Although millisecond pulsars have stable pulse frequency over long time, their intrinsic frequency is subjected to ‘red noise’ which is not completely understood. In addition, propagation through the interstellar medium could affect the pulse frequency to contribute an additional noise. This is because of the distortion of the pulse signal by the small scale variation of constituents of the interstellar medium. This effect can be minimized by using multiple telescopes for observation of different frequency bins (Cordes & Shannon 2010). The timing residual in pulse frequency also depends on the position of the earth with respect to the solar system barycentre. Thus the noise in timing residual could arise because of the errors in solar system ephemeris. It has been reported by Arzoumanian et al. (2018) that this noise mimics as a false background signal in high precision dataset taken for a sufficiently long time. Another factor affecting the timing residual is solar wind.
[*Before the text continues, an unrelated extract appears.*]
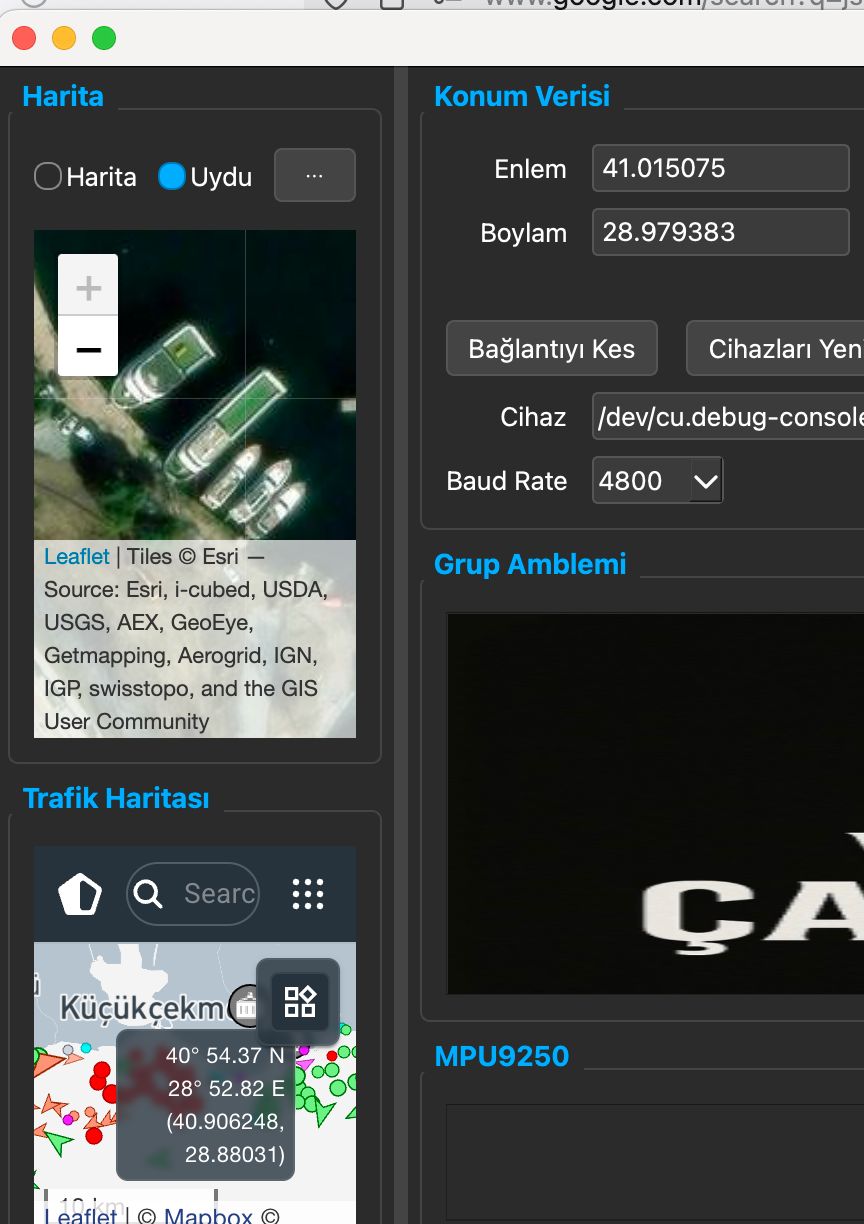Screen dimensions: 864x1224
Task: Click the Boylam longitude field
Action: coord(720,232)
The timing residual induced by solar wind depends on the line-of-sight of observation and the observation time (for example variation of timing residual on a daily basis). This effect can be accounted to some extent by using a wide bandwidth receiver and multiple telescopes for observation (Niu et al. 2017).
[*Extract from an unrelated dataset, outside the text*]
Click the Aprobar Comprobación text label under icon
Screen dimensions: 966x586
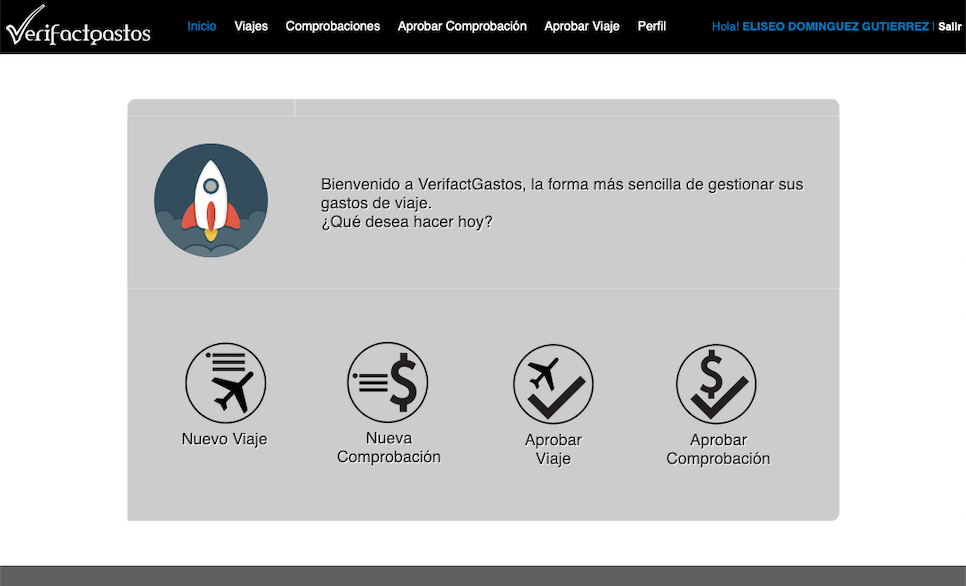pos(718,449)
By using the knowledge of gravitational waveform in nanohertz regime, we can construct a template for the expected signal, to deal with these noises. For constructing the template, we usually assume isolated source in perfect vacuum and luckily, many effects we ignore under these assumptions are small and can be neglected (Yunes & Siemens 2013). The most anticipated signal for PTA’s is gravitational wave background and as pointed out by Hellings & Downs (1983) signals, rather than other noise sources, would cause timing residuals from pulsars at different locations to display quadrupolar pattern (correlation between timing residuals in different directions depends only on angle) (Hellings & Downs 1983). In contrast to the detection of high frequency waves, these detection occurs via the accumulation of signals over many years. As mentioned before, these detection are useful to know about galaxy mergers and black hole dynamics and to explore fundamental physics like measuring the cosmological constant of the Universe (Alfaro & Gamonal 2019) and testing general theory of relativity.